Montag, 17. April, bis Sonntag, 23. April
  • Bei einem Gefecht zwischen ausländischen Truppen und Taliban-Rebellen sind nach US-Angaben in Afghanistan sieben Zivilisten ums Leben gekommen. Bei den Kämpfen in der Provinz Kunar hätten die Koalitionstruppen Kampfflugzeuge und Artillerie eingesetzt, teilte die US-Armee am 17. April mit. "Erste Erkenntnisse lassen vermuten, dass sieben Zivilisten in der Nähe der Kämpfe getötet und drei weitere verletzt wurden", heißt es in der Erklärung. "Wir bedauern den Verlust unschuldigen Lebens zutiefst." Es sei eine Untersuchung zu dem Vorfall eingeleitet worden. Den Angaben zufolge wurden bei den Kämpfen auch mehrere Rebellen getötet.
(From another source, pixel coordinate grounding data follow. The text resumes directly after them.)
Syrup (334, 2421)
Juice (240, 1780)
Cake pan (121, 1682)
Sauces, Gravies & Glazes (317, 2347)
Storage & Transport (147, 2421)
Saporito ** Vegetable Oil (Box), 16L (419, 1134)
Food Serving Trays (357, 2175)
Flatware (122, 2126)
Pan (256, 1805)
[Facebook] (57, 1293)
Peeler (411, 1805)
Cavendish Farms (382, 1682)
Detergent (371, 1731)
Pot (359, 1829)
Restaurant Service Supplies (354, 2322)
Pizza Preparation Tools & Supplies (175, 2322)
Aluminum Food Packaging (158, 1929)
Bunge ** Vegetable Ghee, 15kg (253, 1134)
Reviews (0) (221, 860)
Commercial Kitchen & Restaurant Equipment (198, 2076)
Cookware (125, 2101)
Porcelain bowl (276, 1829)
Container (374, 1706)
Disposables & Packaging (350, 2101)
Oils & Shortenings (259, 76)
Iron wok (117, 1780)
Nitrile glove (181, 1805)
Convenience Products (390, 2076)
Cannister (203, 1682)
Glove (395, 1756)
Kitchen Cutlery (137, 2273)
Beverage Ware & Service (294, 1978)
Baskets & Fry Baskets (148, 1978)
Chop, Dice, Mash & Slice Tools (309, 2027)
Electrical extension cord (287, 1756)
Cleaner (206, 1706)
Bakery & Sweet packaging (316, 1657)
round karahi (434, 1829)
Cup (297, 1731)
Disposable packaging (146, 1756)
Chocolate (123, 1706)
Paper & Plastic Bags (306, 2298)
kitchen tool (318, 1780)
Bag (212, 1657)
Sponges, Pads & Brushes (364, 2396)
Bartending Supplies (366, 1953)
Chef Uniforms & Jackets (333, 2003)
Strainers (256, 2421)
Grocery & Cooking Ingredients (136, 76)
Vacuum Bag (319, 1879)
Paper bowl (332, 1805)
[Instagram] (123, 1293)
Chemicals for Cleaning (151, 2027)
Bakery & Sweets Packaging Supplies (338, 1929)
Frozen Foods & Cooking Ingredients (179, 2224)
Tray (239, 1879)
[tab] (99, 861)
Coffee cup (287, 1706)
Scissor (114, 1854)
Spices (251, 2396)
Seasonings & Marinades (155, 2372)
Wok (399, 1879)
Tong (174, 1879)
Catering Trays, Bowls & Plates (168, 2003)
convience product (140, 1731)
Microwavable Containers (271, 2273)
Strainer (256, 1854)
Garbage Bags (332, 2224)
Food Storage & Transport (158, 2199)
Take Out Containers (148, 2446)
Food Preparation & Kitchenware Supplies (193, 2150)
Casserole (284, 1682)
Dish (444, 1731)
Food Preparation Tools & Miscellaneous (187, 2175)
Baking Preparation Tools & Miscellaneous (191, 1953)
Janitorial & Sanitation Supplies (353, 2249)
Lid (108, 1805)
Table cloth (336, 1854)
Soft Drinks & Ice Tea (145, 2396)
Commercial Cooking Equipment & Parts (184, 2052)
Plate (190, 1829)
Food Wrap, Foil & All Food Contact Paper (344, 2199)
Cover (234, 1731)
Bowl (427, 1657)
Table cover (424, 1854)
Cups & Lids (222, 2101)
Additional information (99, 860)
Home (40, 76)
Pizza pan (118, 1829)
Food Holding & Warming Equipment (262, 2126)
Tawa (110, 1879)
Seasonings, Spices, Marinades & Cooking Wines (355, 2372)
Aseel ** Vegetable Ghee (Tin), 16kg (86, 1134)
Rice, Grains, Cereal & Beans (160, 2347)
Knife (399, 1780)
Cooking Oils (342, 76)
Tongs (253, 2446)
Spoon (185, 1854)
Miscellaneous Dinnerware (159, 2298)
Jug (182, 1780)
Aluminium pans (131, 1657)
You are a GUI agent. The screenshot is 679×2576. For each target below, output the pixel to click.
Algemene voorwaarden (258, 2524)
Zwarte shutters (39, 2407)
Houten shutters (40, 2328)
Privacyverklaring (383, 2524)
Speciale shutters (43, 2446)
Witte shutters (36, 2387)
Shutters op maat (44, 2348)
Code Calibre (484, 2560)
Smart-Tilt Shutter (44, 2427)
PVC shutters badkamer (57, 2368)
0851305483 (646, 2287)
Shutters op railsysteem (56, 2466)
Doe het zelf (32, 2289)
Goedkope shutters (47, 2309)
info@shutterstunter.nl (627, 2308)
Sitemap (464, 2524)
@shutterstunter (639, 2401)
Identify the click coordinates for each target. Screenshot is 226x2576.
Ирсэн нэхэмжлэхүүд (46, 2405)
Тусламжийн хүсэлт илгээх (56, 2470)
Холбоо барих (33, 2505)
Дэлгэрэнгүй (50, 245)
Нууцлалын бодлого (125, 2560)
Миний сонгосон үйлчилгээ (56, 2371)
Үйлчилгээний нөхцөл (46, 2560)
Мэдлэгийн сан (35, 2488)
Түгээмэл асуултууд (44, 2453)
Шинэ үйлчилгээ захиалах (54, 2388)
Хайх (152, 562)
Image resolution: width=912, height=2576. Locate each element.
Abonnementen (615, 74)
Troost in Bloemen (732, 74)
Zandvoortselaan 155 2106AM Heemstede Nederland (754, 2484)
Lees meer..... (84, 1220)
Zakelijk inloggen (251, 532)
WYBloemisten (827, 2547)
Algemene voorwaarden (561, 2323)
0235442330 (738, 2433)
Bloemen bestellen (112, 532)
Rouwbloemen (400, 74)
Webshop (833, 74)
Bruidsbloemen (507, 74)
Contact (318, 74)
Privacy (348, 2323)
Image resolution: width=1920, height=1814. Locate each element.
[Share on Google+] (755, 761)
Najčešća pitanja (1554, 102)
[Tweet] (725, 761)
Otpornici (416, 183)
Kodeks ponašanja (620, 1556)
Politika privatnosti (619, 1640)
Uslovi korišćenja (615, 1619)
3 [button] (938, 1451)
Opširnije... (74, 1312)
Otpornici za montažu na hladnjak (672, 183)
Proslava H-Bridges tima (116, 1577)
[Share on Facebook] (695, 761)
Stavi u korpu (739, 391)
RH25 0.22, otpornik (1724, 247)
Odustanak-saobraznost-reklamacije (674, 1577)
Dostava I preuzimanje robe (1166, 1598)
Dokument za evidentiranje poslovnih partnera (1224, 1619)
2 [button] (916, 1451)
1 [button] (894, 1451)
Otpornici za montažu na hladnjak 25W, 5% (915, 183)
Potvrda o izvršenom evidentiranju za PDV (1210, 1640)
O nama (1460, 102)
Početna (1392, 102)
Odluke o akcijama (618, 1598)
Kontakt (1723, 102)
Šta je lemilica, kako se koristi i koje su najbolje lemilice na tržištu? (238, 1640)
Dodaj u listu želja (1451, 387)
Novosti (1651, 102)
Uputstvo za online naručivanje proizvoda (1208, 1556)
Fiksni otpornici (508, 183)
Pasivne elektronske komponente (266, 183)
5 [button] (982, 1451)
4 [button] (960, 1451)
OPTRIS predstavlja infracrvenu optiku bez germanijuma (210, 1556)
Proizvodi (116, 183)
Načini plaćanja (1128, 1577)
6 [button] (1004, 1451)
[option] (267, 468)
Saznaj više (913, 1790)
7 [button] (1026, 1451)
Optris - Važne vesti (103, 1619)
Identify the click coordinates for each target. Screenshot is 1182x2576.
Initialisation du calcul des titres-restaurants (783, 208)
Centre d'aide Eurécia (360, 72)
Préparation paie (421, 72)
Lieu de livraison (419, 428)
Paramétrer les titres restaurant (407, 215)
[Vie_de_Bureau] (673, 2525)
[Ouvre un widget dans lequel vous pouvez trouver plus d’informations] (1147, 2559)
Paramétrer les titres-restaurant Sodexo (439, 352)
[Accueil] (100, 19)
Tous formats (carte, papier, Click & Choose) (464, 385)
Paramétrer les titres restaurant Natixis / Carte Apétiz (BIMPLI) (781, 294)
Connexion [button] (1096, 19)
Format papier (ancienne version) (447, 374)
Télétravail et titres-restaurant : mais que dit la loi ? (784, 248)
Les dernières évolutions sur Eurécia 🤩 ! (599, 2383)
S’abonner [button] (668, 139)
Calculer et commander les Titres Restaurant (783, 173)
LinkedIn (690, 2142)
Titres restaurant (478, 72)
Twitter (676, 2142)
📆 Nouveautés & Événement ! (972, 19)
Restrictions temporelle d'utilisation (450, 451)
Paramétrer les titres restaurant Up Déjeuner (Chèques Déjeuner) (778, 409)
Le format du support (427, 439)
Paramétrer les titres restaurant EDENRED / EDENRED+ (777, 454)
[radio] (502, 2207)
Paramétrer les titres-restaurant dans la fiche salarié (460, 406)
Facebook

  • Afghanistan hat das Nachbarland Pakistan am 18. April zu einem härteren Vorgehen gegen Terroristen in der Grenzregion aufgerufen. "Wir fordern mehr und bessere Zusammenarbeit von Pakistan und auch von der internationalen Gemeinschaft", sagte ein Sprecher von Präsident Hamid Karsai. Das pakistanische Außenministerium entgegnete, Pakistan unternehme mehr als genug und forderte im Gegenzug, Afghanistan müsse seinen Teil beitragen.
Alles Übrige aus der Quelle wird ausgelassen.